▸ **抜き出した文章**:
______________________________
GoogleのDepth from Video in the Wild、動かしたかったメモ

更新

• 2019/09/09
  • KITTI Datasetの画像を入力するとそれらしい結果画像がでた！

概要

1. CUDA10.0のDocker imageで環境構築
2. tensorflowのインストール
3. Depth from Video in the Wildで結果出力させた

結論

• tensorflowとdeep全然わからん
• KITTI Datasetの画像を入力にするとそれらしい結果画像がでた?

てｓｔ

• 「Depth from Videos in the Wild: Unsupervised Monocular Depth Learning from Unknown Cameras」のサンプルコードがGitHubで公開されている
  • https://github.com/google-research/google-research/tree/master/depth_from_video_in_the_wild
• 入力は動画ではなく画像1枚
• depthのみ出力
• 「Cityscapes + KITTI」のcheckpointを利用
• 入出力ディレクトリはソースコードに直書き
• struct2depthを参考に書きました

環境構築

• 入力ディレクトリ
  • /mnt/HDD/workspace/google-research/depth_from_video_in_the_wild/input
• 出力ディレクトリ
  • /mnt/HDD/workspace/google-research/depth_from_video_in_the_wild/output

docker pull nvidia/cuda:10.0-cudnn7-devel-ubuntu16.04
docker run --runtime=nvidia -it --rm -e DISPLAY=$DISPLAY -v /tmp/.X11-unix/:/tmp/.X11-unix -e QT_X11_NO_MITSHM=1 -v /mnt/HDD/workspace/:/work -w=/work nvidia/cuda:10.0-cudnn7-devel-ubuntu16.04
cd /mnt/HDD/workspace/ && git clone https://github.com/google-research/google-research.git
mkdir google-research/depth_from_video_in_the_wild/output
mkdir google-research/depth_from_video_in_the_wild/input

関連インストール

apt update
apt-get install -yq --no-install-recommends --no-upgrade software-properties-common curl  python3-dev python3-tk  locales  libatlas-base-dev libprotobuf-dev libleveldb-dev  libsnappy-dev libhdf5-serial-dev protobuf-compiler libboost-all-dev libgflags-dev libgoogle-glog-dev liblmdb-dev opencl-headers ocl-icd-opencl-dev libviennacl-dev libopenexr-dev libsm6 libxext6 libxrender-dev
curl https://bootstrap.pypa.io/get-pip.py -o get-pip.py
python3 get-pip.py --force-reinstall
pip install --no-cache-dir Cython numpy protobuf openexr tensorflow-gpu tensorflow-graphics-gpu matplotlib opencv-python
cd /work/google-research/
mkdir depth_from_video_in_the_wild/tmp

サンプル

test.py

from __future__ import absolute_import
from __future__ import division
from __future__ import print_function

import io
import math
import os
import random
import time
from absl import app
from absl import flags
from absl import logging
import numpy as np
import tensorflow as tf
import cv2
import fnmatch
import matplotlib.pyplot as plt

from depth_from_video_in_the_wild import model

gfile = tf.gfile
MAX_TO_KEEP = 1000000  # Maximum number of checkpoints to keep.
______________________________
▸ **記録情報**:
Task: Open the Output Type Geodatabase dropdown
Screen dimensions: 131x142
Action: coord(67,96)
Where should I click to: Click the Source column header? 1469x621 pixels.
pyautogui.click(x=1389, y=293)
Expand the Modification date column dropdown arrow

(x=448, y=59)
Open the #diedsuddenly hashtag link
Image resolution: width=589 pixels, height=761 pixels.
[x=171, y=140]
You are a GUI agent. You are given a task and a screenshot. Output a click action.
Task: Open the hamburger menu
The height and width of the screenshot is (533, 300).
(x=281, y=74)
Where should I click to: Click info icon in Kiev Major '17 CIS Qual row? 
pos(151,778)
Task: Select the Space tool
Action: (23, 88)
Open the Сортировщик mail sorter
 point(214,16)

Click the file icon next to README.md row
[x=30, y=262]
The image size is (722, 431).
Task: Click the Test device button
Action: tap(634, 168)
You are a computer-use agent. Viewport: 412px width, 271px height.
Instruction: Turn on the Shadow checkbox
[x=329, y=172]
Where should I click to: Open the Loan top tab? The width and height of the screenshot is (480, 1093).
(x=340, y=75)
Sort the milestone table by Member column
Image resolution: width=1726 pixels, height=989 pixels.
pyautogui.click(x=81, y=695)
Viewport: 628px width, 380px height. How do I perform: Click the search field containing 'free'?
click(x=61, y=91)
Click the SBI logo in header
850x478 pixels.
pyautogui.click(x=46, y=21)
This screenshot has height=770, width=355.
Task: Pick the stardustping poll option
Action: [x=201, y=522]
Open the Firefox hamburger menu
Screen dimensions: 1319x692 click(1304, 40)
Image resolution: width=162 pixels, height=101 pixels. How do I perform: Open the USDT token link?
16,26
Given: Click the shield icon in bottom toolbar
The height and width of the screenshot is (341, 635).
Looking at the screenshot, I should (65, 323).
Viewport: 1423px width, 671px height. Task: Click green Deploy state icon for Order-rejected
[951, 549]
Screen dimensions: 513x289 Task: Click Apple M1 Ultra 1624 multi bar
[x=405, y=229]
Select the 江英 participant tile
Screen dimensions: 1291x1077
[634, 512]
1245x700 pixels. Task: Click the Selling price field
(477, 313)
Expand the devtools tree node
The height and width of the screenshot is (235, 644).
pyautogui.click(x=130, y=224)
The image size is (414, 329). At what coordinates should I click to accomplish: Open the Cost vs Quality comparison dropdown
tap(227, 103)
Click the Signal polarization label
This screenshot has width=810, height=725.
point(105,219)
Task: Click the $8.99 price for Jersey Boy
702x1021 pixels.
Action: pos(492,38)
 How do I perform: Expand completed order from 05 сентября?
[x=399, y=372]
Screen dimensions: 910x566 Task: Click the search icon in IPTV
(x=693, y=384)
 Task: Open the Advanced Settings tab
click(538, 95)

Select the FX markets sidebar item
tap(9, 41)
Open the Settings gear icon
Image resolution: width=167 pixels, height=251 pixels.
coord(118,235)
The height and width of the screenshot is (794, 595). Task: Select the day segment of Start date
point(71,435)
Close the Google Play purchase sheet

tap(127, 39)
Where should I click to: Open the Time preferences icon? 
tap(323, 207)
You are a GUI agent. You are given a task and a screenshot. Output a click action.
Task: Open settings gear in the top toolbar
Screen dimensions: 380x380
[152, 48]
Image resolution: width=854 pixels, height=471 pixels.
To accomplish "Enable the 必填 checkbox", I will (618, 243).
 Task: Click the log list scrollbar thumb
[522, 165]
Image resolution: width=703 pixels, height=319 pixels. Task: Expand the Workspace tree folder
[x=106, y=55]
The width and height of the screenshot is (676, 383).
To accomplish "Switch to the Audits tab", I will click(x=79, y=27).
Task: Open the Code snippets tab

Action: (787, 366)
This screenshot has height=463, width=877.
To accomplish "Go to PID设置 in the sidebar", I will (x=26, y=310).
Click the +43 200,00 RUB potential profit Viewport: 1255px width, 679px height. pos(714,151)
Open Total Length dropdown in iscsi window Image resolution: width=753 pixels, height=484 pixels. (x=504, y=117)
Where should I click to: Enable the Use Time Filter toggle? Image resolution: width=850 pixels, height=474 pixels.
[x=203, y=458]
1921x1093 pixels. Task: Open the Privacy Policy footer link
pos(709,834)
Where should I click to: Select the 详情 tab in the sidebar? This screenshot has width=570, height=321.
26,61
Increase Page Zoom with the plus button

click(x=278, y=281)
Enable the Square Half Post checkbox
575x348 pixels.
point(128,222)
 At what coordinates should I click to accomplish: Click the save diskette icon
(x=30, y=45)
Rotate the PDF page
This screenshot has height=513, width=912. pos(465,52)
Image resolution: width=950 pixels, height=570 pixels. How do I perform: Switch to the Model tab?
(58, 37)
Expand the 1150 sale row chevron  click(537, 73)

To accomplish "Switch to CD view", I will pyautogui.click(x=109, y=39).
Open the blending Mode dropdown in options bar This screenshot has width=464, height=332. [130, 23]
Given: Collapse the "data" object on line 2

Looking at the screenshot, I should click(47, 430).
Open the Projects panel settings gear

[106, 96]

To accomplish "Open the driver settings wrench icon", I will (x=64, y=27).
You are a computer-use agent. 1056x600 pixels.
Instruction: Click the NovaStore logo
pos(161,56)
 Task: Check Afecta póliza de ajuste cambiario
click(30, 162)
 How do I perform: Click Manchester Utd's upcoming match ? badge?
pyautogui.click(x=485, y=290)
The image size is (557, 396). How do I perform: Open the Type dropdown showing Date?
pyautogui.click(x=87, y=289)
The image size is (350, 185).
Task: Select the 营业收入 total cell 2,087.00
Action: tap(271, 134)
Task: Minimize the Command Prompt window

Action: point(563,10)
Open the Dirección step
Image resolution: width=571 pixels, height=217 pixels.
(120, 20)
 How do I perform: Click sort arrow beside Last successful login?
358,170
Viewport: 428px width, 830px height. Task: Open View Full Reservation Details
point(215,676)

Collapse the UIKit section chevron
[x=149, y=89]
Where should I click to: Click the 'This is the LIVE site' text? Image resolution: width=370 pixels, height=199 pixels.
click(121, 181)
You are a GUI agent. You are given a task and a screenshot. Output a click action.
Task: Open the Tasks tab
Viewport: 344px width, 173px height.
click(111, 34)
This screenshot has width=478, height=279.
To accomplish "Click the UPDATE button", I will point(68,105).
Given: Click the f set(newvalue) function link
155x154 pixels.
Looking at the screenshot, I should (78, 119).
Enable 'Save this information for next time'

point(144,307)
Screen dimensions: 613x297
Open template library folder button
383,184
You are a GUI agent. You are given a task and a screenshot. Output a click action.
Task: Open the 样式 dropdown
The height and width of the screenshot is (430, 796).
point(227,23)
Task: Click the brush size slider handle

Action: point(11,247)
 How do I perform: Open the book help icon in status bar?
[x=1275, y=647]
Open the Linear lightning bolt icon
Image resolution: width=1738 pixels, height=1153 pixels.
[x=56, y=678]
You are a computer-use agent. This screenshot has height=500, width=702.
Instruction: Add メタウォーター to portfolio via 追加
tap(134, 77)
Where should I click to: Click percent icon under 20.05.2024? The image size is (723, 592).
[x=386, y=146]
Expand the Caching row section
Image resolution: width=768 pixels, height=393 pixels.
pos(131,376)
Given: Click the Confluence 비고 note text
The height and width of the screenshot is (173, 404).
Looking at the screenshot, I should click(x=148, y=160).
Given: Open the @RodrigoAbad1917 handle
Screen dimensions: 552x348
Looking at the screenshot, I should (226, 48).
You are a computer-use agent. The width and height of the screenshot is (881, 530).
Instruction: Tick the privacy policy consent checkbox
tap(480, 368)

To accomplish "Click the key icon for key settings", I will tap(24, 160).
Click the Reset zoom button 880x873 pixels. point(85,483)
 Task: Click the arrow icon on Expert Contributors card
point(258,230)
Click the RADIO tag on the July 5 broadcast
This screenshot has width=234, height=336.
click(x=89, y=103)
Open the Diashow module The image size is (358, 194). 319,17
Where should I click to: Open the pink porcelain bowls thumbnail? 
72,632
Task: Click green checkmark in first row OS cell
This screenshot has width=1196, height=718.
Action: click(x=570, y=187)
______________________________
▸ **課題**:
[1] Depth from Video in the Wildを動かすメモでは、どのcheckpointを使ったと書かれていますか。
[2] Depth from Video in the Wildを動かすメモを、最後の行の後から書き進めてください。
エントリーは、Depth from Video in the Wildを動かすメモとは関係がありません。

▸ **課題ごとの答え**:
[1] 「Cityscapes + KITTI」のcheckpointです。

[2]
flags.DEFINE_string('data_dir', None, 'Preprocessed data.')

flags.DEFINE_string('file_extension', 'png', 'Image data file extension.')

flags.DEFINE_float('learning_rate', 1e-4, 'Adam learning rate.')

flags.DEFINE_float('reconstr_weight', 0.85, 'Frame reconstruction loss weight.')

flags.DEFINE_float('ssim_weight', 3.0, 'SSIM loss weight.')

flags.DEFINE_float('smooth_weight', 1e-2, 'Smoothness loss weight.')

flags.DEFINE_float('depth_consistency_loss_weight', 0.01,
                   'Depth consistency loss weight')

flags.DEFINE_integer('batch_size', 1, 'The size of a sample batch')

flags.DEFINE_integer('img_height', 128, 'Input frame height.')

flags.DEFINE_integer('img_width', 416, 'Input frame width.')

flags.DEFINE_integer('queue_size', 2000,
                     'Items in queue. Use smaller number for local debugging.')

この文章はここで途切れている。